**What you have to do**. Reproduce, word for word, everything from "1. As others" down to "(Mar 3, 2017)" in the forum thread below about the black Android TV screen.
--- START Text to read ---
# Black Android TV Screen



## marsh1n (Oct 30, 2002)

I've been using the Tivo Stream 4k for about 48 hours so far. One of the issues I'm having is the Android TV screen is black after the device has been on for a few hours. It's really annoying since you have to reboot the device by unplugging it and plugging it back in to get it back. 

Is anyone else experiencing this problem?


----------



## jimpmc (Oct 31, 2001)

marsh1n said:


> I've been using the Tivo Stream 4k for about 48 hours so far. One of the issues I'm having is the Android TV screen is black after the device has been on for a few hours. It's really annoying since you have to reboot the device by unplugging it and plugging it back in to get it back.
> 
> Is anyone else experiencing this problem?


Yes, it has happened to me a couple of times. I did find a way to get it working without unplugging it, as that is a pain in my setup. For me, Google Assistant was still working, so I would press that, tell it to Open Settings. From there you can either Restart the device under Device Preferences/About, or go into the Apps menu, See All Apps, show System Apps, and then Force Stop the AndroidTV Home.


----------



## yaggermr (May 11, 2020)

marsh1n said:


> I've been using the Tivo Stream 4k for about 48 hours so far. One of the issues I'm having is the Android TV screen is black after the device has been on for a few hours. It's really annoying since you have to reboot the device by unplugging it and plugging it back in to get it back.
> 
> Is anyone else experiencing this problem?


+1


----------



## SugarBowl (Jan 5, 2007)

+1


----------



## marsh1n (Oct 30, 2002)

jimpmc said:


> Yes, it has happened to me a couple of times. I did find a way to get it working without unplugging it, as that is a pain in my setup. For me, Google Assistant was still working, so I would press that, tell it to Open Settings. From there you can either Restart the device under About, or go into the Apps menu, show System Apps, and then Force Close the AndroidTV Home (or Launcher, I can't remember and I'm not with the device at the moment)


This is a huge help. Thanks. Unplugging it is a huge hassle.


----------



## CMH (May 7, 2020)




----------



## cybergrimes (Jun 15, 2015)

I haven't seen any black screens since I did this:
Guide: How to remove "TiVo Recommended" row from home screen


----------



## Nels (May 20, 2008)

I got this unit on Saturday. Set it up and the picture quality was great. But then the problems started.
1. As others have noted, after I turned the TV off it would randomly turn back on again. And there was not way to shut if off except by unpluging the power. 
2. For the past two days when I tried to turn it on I just get a black screen. All I can do is switch the input. No other buttons do anything.
3. I guess I'll be sending this back to TiVo.


----------



## BillyClyde (Mar 3, 2017)

Are all of you powering it using the USB on your TV instead of using the included power brick?

I noticed I had no black screens the whole time I used it in another room with the power brick, then I moved it to a bedroom tv and just decided to use the TV’s USB port, which worked initially but then today, the next day it was turned on, I then had my first black screen on the Android TV home screen.
--- END Text to read ---
--- START Record extracts ---
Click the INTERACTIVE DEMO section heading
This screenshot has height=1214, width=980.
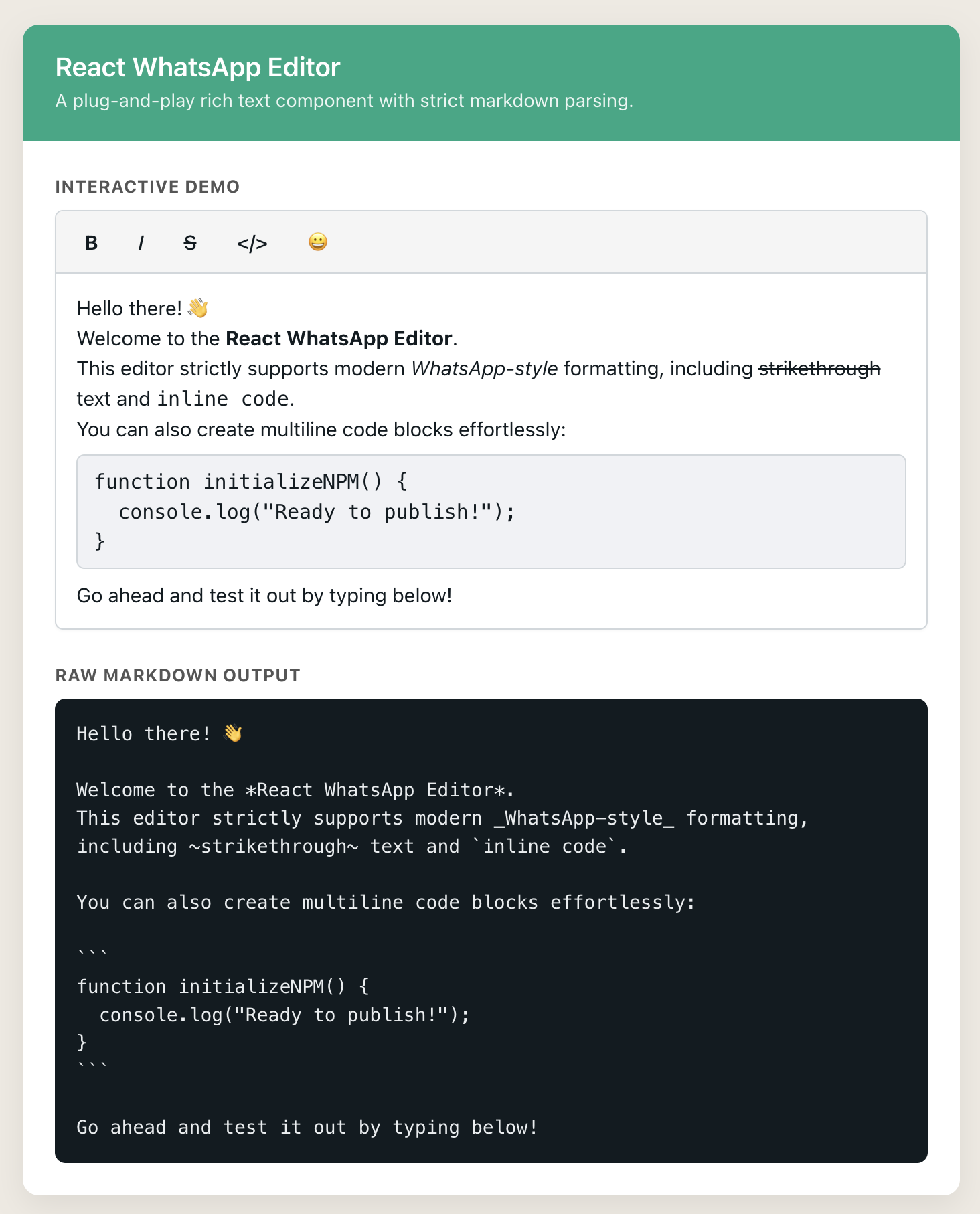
--- END Record extracts ---
--- START Record extracts ---
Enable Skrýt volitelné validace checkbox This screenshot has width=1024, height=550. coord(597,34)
--- END Record extracts ---
--- START Record extracts ---
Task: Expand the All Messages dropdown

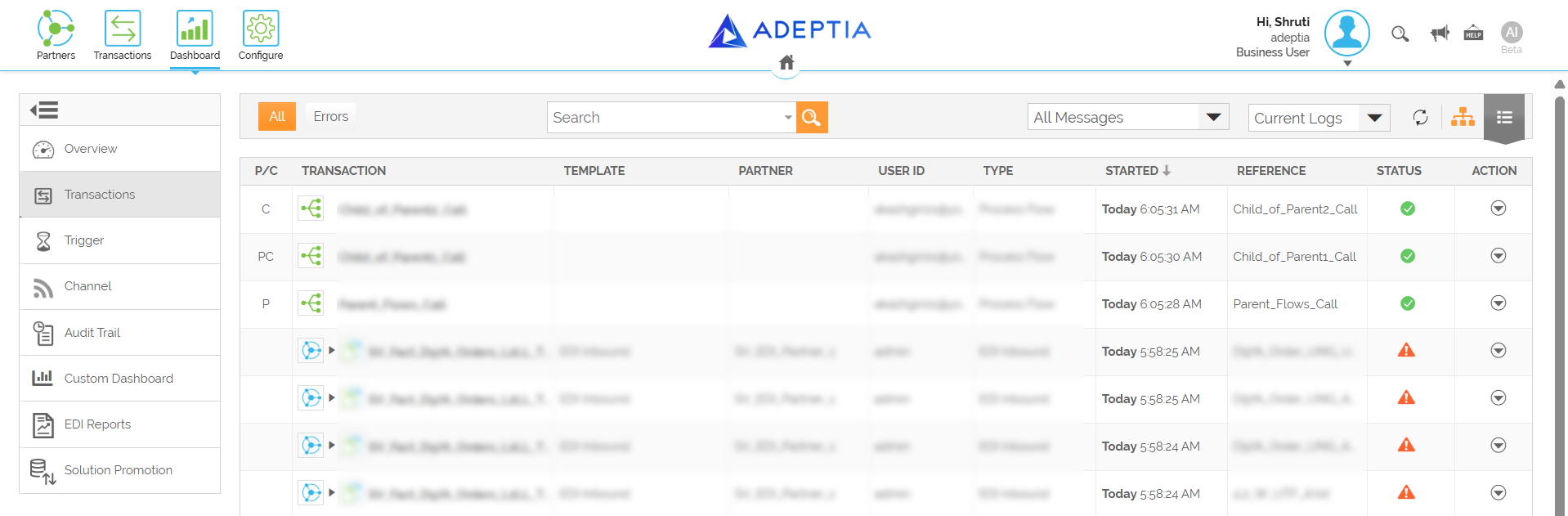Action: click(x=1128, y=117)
--- END Record extracts ---
**Answer to the task**.
1. As others have noted, after I turned the TV off it would randomly turn back on again. And there was not way to shut if off except by unpluging the power. 
2. For the past two days when I tried to turn it on I just get a black screen. All I can do is switch the input. No other buttons do anything.
3. I guess I'll be sending this back to TiVo.


----------



## BillyClyde (Mar 3, 2017)